## TÂCHES À RÉALISER
[A] Relevez toutes les machines que l'article sur Fabrizio Rat désigne par leur nom de modèle, en précisant leur type.
[B] Rédigez la suite de l'article sur Fabrizio Rat, à partir de sa dernière phrase.

## PAGE
Shades of Blue, le virage synthétique de Fabrizio Rat

Manifesto 21 - Fabrizio Rat

Ce vendredi 14 février, le pianiste et producteur de musique électronique Fabrizio Rat a dévoilé son troisième album Shades of Blue. 12 plages expérimentales qui rompent avec tout ce à quoi nous avait habitué l’artiste, ou presque.

Originaire d’Italie et installé à Paris depuis une dizaine d’années, Fabrizio Rat creuse son sillon dans la scène techno européenne depuis 2016, année lors de laquelle il sort l’EP La Machina sur Optimo Trax, le label du DJ et producteur britannique JD Twitch. Ce premier EP contient déjà ce qui constituera la marque de fabrique de Fabrizio Rat, à savoir une juxtaposition singulière entre piano et sonorités techno. Comme il l’explique dans la brève biographie que l’on peut trouver sur sa page SoundCloud, l’artiste a pour leitmotiv de « projeter le piano, instrument romantique et classique par excellence, dans l’univers hypnotique et puissant de la musique techno ». Le résultat de cette démarche est saisissant, en particulier en live où le pianiste de formation construit et reconstruit ses morceaux à la volée à l’aide d’un piano à queue et d’une sélection de machines old school toutes plus mythiques les unes que les autres (pour les connaisseurs, on citera notamment les synthétiseurs TB-303 et SH-101, ou encore la boîte à rythmes TR-909).

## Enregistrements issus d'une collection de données
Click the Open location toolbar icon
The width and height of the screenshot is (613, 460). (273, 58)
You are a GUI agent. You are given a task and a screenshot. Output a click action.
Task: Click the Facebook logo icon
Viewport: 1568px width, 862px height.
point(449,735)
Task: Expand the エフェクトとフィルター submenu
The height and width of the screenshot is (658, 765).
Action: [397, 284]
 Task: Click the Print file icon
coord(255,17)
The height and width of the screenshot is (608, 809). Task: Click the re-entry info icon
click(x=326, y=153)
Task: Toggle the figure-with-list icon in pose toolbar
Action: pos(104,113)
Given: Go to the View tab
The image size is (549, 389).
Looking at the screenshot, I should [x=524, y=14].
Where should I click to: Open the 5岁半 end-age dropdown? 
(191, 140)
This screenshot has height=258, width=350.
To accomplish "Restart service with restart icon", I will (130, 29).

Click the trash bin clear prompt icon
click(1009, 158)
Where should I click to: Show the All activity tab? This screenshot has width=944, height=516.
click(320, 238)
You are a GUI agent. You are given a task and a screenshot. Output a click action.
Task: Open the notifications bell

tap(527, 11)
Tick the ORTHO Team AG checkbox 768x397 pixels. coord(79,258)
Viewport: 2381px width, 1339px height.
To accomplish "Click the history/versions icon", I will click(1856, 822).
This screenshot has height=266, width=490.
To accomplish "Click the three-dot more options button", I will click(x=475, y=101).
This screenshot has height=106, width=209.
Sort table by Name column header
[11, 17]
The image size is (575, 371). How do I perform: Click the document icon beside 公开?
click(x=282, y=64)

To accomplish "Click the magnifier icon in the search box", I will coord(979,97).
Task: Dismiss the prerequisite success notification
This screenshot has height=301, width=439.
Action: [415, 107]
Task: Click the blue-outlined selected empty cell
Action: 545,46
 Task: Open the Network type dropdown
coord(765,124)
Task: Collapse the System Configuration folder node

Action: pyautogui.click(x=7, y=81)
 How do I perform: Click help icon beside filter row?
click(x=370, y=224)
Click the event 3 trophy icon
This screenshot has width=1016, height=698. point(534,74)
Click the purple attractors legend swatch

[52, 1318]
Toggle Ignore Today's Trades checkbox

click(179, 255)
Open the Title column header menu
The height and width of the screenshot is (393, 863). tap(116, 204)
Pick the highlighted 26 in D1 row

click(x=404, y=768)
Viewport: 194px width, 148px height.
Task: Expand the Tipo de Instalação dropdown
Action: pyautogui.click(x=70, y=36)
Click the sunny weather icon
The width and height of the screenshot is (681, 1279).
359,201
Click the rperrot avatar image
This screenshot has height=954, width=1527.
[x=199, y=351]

## RÉPONSES PAR TÂCHE
[A] Le synthétiseur TB-303, le synthétiseur SH-101 et la boîte à rythmes TR-909.

[B]
https://www.youtube.com/watch?v=IDxHjPM-UWU

Subtilité de taille, le piano entendu dans la plupart des enregistrements de Fabrizio Rat est un piano dit « préparé », soit un piano dans lequel des objets usuels de tailles diverses et variées (fourchettes, trombones, récipients, etc.) ont été placés entre les cordes afin d’altérer le son que ces dernières produisent en résonnant. Inventée par le compositeur et plasticien américain John Cage, cette technique qui permet de démultiplier les possibilités sonores du piano et ce à moindre frais a notamment été explorée par Aphex Twin (en particulier sur le double album Drukqs sorti en 2001), Brian Eno ou encore le Velvet Underground. Dans une interview accordée à Trax en 2017, Fabrizio Rat expliquait qu’il voyait dans le fait de préparer un piano un processus « très similaire à la synthèse d’un son dans un synthétiseur à travers ses différents oscillateurs et effets ».

En sortant deux albums et une poignée d’EP en seulement 3 ans, l’artiste semblait avoir trouvé sa formule : un beat simple mais massif, quelques nappes de synthétiseur et ce piano préparé omniprésent jouant des motifs courts et hypnotiques. Une équation qui n’est pas sans rappeler les travaux d’un certain Nils Frahm ou encore de l’artiste français Laake dont nous vous parlons régulièrement dans ces colonnes, à ceci près que la démarche de Fabrizio Rat est plus naïve, plus brute que celle de ses collègues. Plus rave, serait-on presque tenté de dire.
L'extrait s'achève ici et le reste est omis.